Problem to solve: Rewrite the records below as a JSON list of strings, one string per line, with blank lines left out.

Records for locating described items
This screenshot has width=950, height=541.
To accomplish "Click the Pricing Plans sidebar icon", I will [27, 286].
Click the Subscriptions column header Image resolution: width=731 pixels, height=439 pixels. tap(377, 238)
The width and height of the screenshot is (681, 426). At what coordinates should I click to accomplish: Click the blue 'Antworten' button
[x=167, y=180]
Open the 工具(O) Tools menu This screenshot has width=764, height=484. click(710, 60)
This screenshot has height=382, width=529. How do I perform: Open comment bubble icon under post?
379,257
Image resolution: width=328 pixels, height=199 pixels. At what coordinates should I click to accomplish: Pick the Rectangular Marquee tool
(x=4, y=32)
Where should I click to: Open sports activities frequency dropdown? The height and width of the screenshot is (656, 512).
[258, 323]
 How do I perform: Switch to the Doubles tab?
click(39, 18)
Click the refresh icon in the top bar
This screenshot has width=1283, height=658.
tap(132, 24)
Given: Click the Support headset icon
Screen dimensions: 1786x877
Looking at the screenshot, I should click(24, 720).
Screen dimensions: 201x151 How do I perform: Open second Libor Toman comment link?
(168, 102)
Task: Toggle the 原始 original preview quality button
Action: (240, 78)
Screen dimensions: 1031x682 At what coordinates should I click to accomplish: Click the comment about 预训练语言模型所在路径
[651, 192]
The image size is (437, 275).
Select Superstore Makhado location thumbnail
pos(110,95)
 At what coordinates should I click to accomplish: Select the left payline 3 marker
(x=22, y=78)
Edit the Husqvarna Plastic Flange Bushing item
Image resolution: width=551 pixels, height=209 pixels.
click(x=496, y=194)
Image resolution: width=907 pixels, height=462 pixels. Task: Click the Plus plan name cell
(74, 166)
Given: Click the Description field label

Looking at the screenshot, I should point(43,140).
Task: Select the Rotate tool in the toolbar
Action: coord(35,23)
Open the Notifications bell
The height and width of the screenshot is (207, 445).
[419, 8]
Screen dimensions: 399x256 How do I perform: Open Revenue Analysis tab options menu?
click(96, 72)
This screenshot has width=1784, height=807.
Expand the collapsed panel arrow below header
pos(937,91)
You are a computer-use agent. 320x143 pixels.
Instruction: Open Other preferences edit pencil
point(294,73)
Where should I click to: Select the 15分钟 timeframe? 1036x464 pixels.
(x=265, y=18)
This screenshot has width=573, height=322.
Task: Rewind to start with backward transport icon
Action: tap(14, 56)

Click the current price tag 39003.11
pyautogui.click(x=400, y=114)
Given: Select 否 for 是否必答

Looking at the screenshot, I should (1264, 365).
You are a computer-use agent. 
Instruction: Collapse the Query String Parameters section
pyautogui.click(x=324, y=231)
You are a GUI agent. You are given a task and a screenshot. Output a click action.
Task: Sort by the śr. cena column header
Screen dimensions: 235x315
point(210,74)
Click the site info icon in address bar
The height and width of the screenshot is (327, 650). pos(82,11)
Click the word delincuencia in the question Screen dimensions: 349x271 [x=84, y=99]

Completed exercise:
[
  "This screenshot has width=950, height=541.",
  "To accomplish \"Click the Pricing Plans sidebar icon\", I will [27, 286].",
  "Click the Subscriptions column header Image resolution: width=731 pixels, height=439 pixels. tap(377, 238)",
  "The width and height of the screenshot is (681, 426). At what coordinates should I click to accomplish: Click the blue 'Antworten' button",
  "[x=167, y=180]",
  "Open the 工具(O) Tools menu This screenshot has width=764, height=484. click(710, 60)",
  "This screenshot has height=382, width=529. How do I perform: Open comment bubble icon under post?",
  "379,257",
  "Image resolution: width=328 pixels, height=199 pixels. At what coordinates should I click to accomplish: Pick the Rectangular Marquee tool",
  "(x=4, y=32)",
  "Where should I click to: Open sports activities frequency dropdown? The height and width of the screenshot is (656, 512).",
  "[258, 323]",
  " How do I perform: Switch to the Doubles tab?",
  "click(39, 18)",
  "Click the refresh icon in the top bar",
  "This screenshot has width=1283, height=658.",
  "tap(132, 24)",
  "Given: Click the Support headset icon",
  "Screen dimensions: 1786x877",
  "Looking at the screenshot, I should click(24, 720).",
  "Screen dimensions: 201x151 How do I perform: Open second Libor Toman comment link?",
  "(168, 102)",
  "Task: Toggle the 原始 original preview quality button",
  "Action: (240, 78)",
  "Screen dimensions: 1031x682 At what coordinates should I click to accomplish: Click the comment about 预训练语言模型所在路径",
  "[651, 192]",
  "The image size is (437, 275).",
  "Select Superstore Makhado location thumbnail",
  "pos(110,95)",
  " At what coordinates should I click to accomplish: Select the left payline 3 marker",
  "(x=22, y=78)",
  "Edit the Husqvarna Plastic Flange Bushing item",
  "Image resolution: width=551 pixels, height=209 pixels.",
  "click(x=496, y=194)",
  "Image resolution: width=907 pixels, height=462 pixels. Task: Click the Plus plan name cell",
  "(74, 166)",
  "Given: Click the Description field label",
  "Looking at the screenshot, I should point(43,140).",
  "Task: Select the Rotate tool in the toolbar",
  "Action: coord(35,23)",
  "Open the Notifications bell",
  "The height and width of the screenshot is (207, 445).",
  "[419, 8]",
  "Screen dimensions: 399x256 How do I perform: Open Revenue Analysis tab options menu?",
  "click(96, 72)",
  "This screenshot has width=1784, height=807.",
  "Expand the collapsed panel arrow below header",
  "pos(937,91)",
  "You are a computer-use agent. 320x143 pixels.",
  "Instruction: Open Other preferences edit pencil",
  "point(294,73)",
  "Where should I click to: Select the 15分钟 timeframe? 1036x464 pixels.",
  "(x=265, y=18)",
  "This screenshot has width=573, height=322.",
  "Task: Rewind to start with backward transport icon",
  "Action: tap(14, 56)",
  "Click the current price tag 39003.11",
  "pyautogui.click(x=400, y=114)",
  "Given: Select 否 for 是否必答",
  "Looking at the screenshot, I should (1264, 365).",
  "You are a computer-use agent. ",
  "Instruction: Collapse the Query String Parameters section",
  "pyautogui.click(x=324, y=231)",
  "You are a GUI agent. You are given a task and a screenshot. Output a click action.",
  "Task: Sort by the śr. cena column header",
  "Screen dimensions: 235x315",
  "point(210,74)",
  "Click the site info icon in address bar",
  "The height and width of the screenshot is (327, 650). pos(82,11)",
  "Click the word delincuencia in the question Screen dimensions: 349x271 [x=84, y=99]"
]